Алмас грустно покачала головой.

- Когда ты ушел из института, мне было двадцать пять. Вот и посчитай. Даже сказать страшно, сколько мне лет.

- Вам сейчас тридцать шесть! - без запинки выдал Казим. Чего-чего, а считать он научился. - Только все равно вы такая же!

- Ладно, Казим, ладно… - она зябко передернула плечами и взяла его под руку. - Сыро как-то…

- Да… Мне тоже холодновато.

На бульваре было холодно, тихо и безлюдно. Электронные часы, высоко поднятые на ажурной металлической опоре, показывали десять минут шестого. Но день был непогожий, и уже смеркалось, кое-где даже свет горел, и сетки тумана, окружающие горящие фонари, напомнили Казиму сорочьи гнезда в Бузбулаке. Море было темное, черное, и не различить, где кончается асфальт и начинается вода. Деревья еще и не помышляли о весне. Только ивы светили сквозной, пушистой желтизной. Казим шел рука об руку с Алмас в тишине и покое вечера, и сердце его нежилось в золотистом сиянии ив.

- Казим! Я до сих пор не пойму, почему ты ушел из института? Неужели из-за того, что лишили общежития?

- Нет… Просто не судьба мне институт. На лбу написано не было. Потому и из общежития выгнали.

- А почему ты не сказал мне, что из общежития выгнали?

Казим не мог оторвать глаз от ив; весны еще не было и в помине, а они, так исступленно ждавшие ее, уже чувствовали весну, уже перешептывались с ней…

- Говори, не говори - все равно выгнали бы, - сказал Казим, по-прежнему глядя на ивы.

- Это почему же?! - Алмас, казалось, была задета.

- Да потому что выгнали не за то, что выгнали, У некоторых ребят родственники по неделям гостили.
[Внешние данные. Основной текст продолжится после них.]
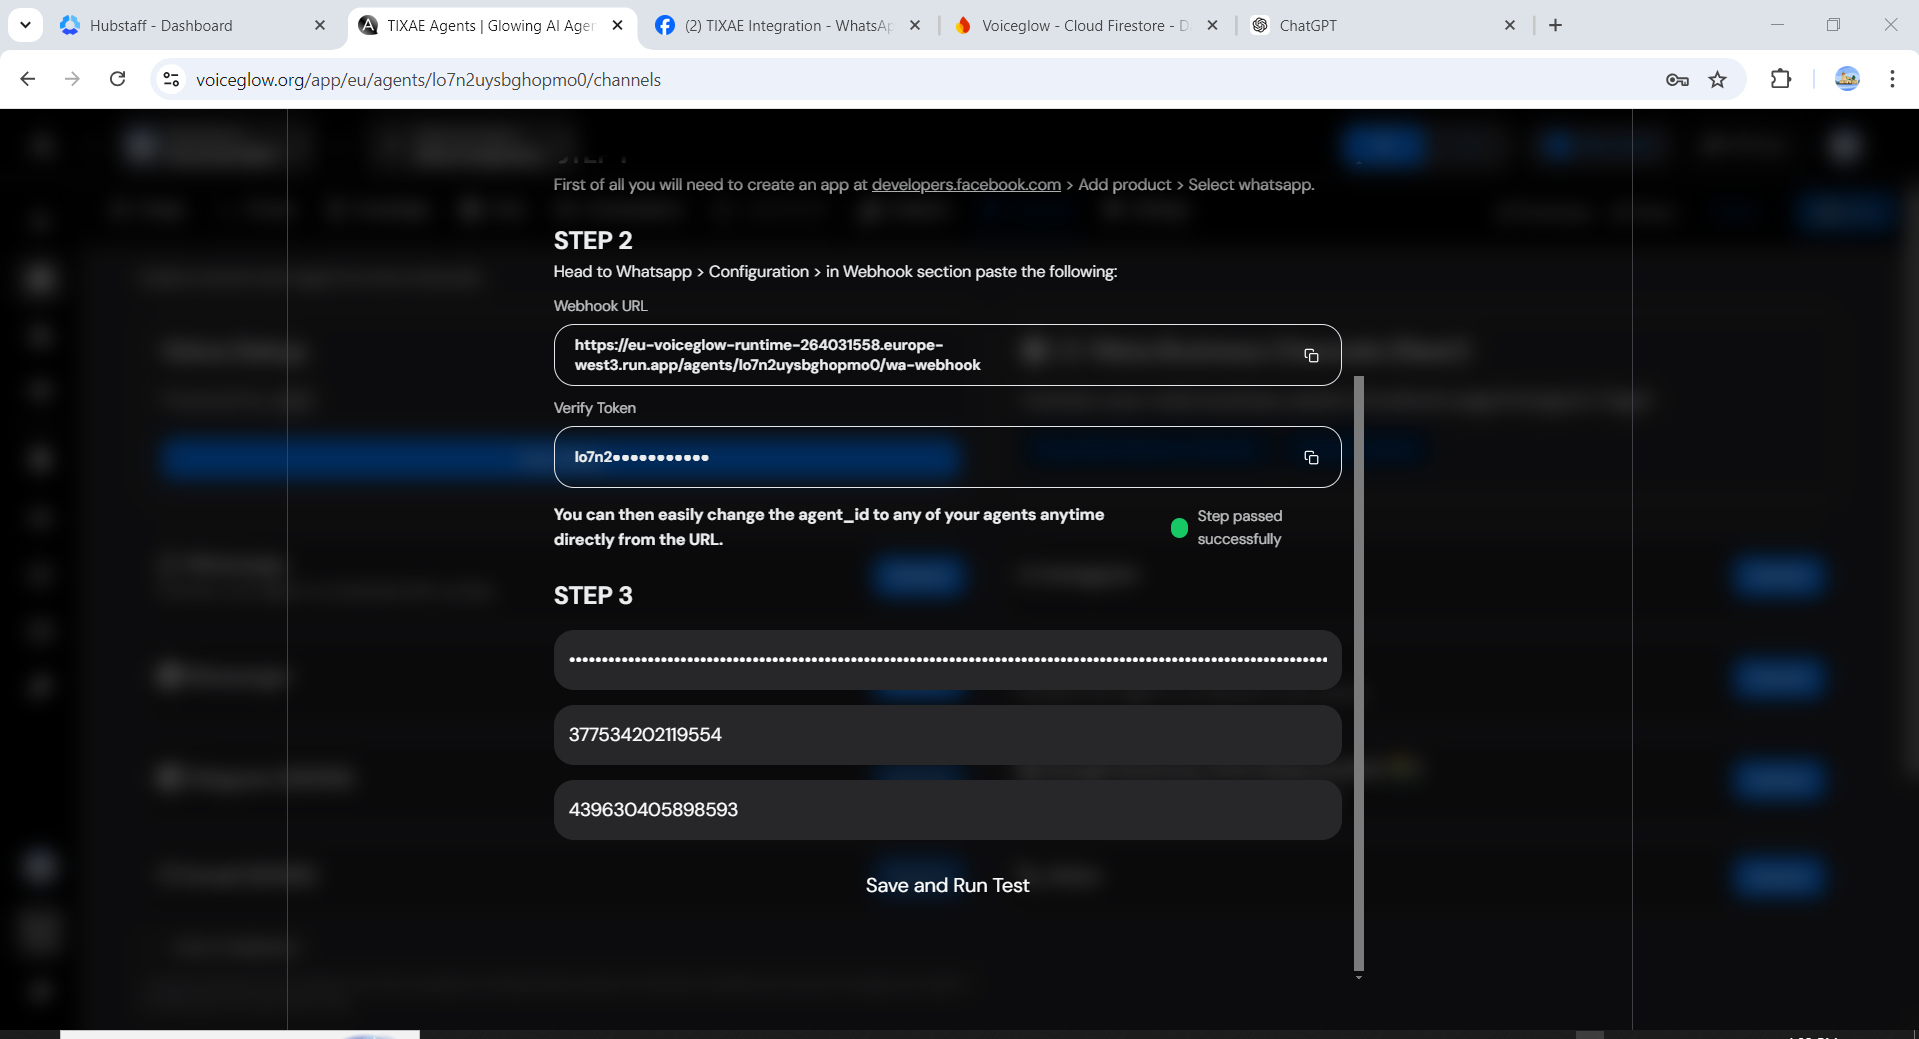Copy the Verify Token value

[1311, 457]
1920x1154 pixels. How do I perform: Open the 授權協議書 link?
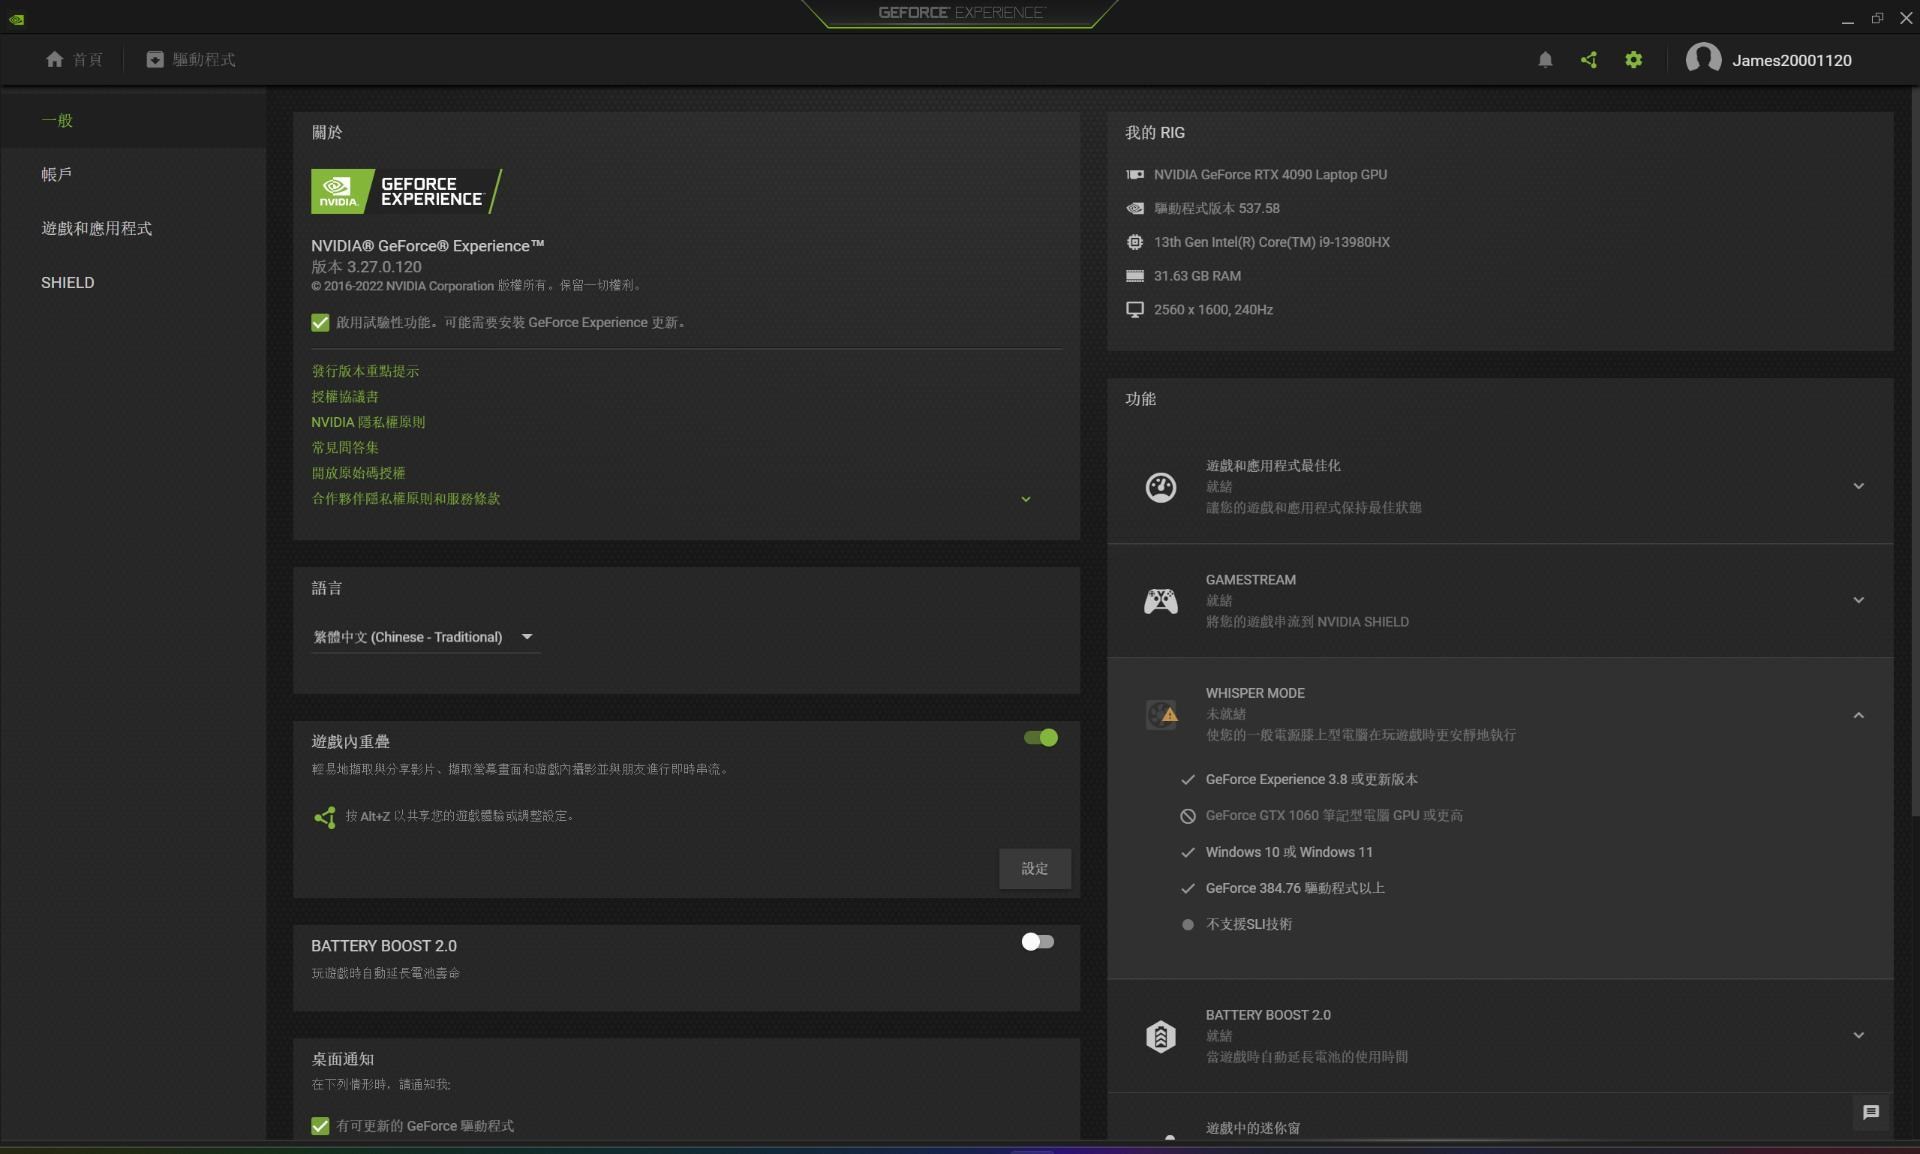point(344,396)
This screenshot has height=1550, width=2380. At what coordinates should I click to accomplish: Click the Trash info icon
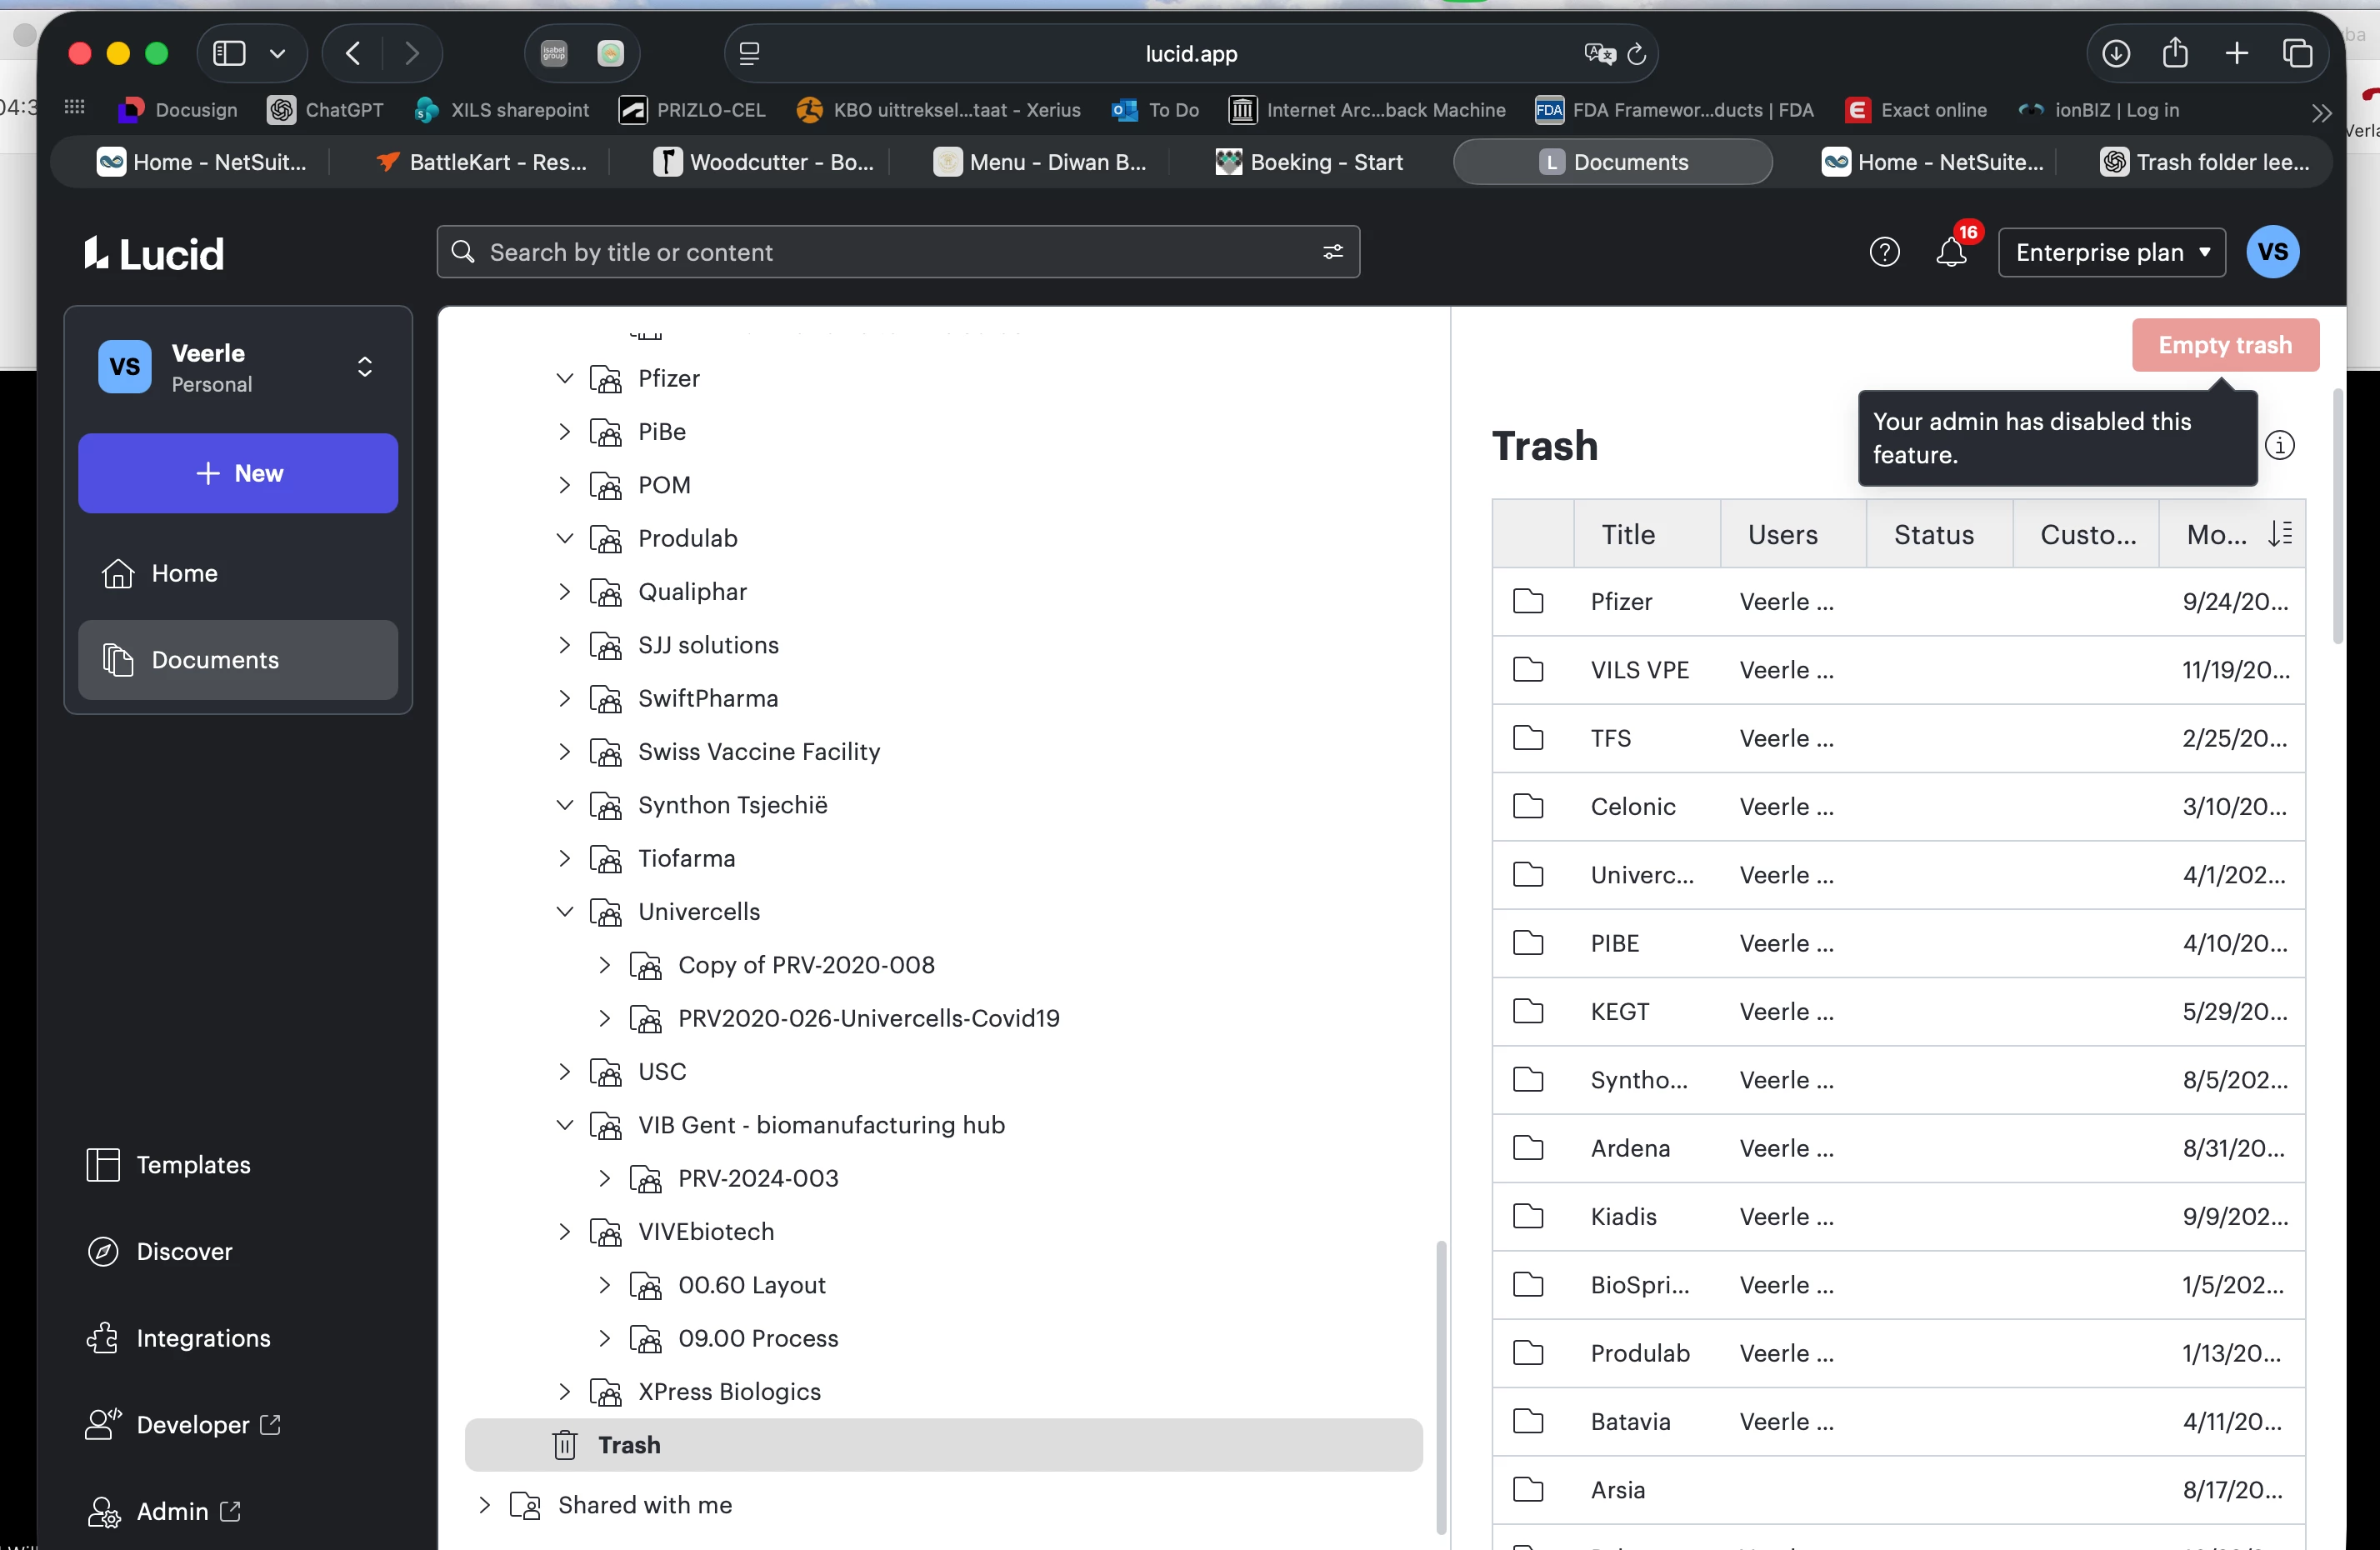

А ко мне один-единственный раз брат приехал. Не за это меня выгнали, муаллима.

- Так за что же?

- А ни за что. Не хочу я вам все это рассказывать. Не судьба, и все. Да ведь я, если по правде, и не собирался в институт. Это все он, Джалил, брат двоюродный. Он за меня и документы собрал, и отправил. Пристал, как с ножом к горлу: учись, и все! А я и думать не думал. Работал себе в колхозе, три года уже как школу кончил - и в голову не приходило, что экзамен выдержу! И как назло - одну четверку получил. По всем остальным - пятерки.

Алмас улыбнулась, и кажется, даже не ему, а тогдашним его пятеркам.

- Но за что ж все-таки тебя выгнали из общежития? - с ласковой настойчивостью спросила она. - Не отстану, пока на скажешь!

- Ну, просто влип! - с досадой бросил Казим.

- Значит, ты действительно кого-то привел? Значит… - голос у нее дрогнул, она замолчала, и Казим понял, что придется объяснять.

- Никого я не приводил! Это другой приводил - Гасан-муаллим! Вы его знаете, он тогда отвечал за воспитательную работу в общежитии. У нас была комната на двоих…

- С Гасаном? - Алмас удивленно уставилась на него.

- Да не с Гасаном! С парнем с пятого курса. И вот этот Гасан-муаллим как-то раз подходит ко мне в коридоре, зовет в сторонку… Дай, говорит, ключ от комнаты. С соседом твоим я согласовал, он в курсе… Взял у меня ключ, достает из кармана рубль, сходи, говорит, после занятий в кино. Ну, чтоб пришел попозже… - Казиму вдруг стало так мерзко, так противно, что он даже отошел от Алмас. - Он мне прямо сказал: я в вашу комнату девушку приведу. Вот и все. Ясно?

Некоторое время они молчали, пока Казим не сообразил, что ничего ей не ясно и все равно придется объяснять.

- Отдал я ему ключ, а он начал туда студенток водить… Ну вот, я один раз запер дверь и измордовал его по высшему разряду. Хорошо, не убил… Мог убить…

Алмас молча потянула его к скамейке.

- Нет, холодная, - сказала она, потрогав перекладины. И вдруг резко выпрямилась: - Почему ты мне ничего не сказал тогда? Почему?

- Как же я мог?! Такая грязь, такая мерзость!.. Мне легче было сто раз сдохнуть!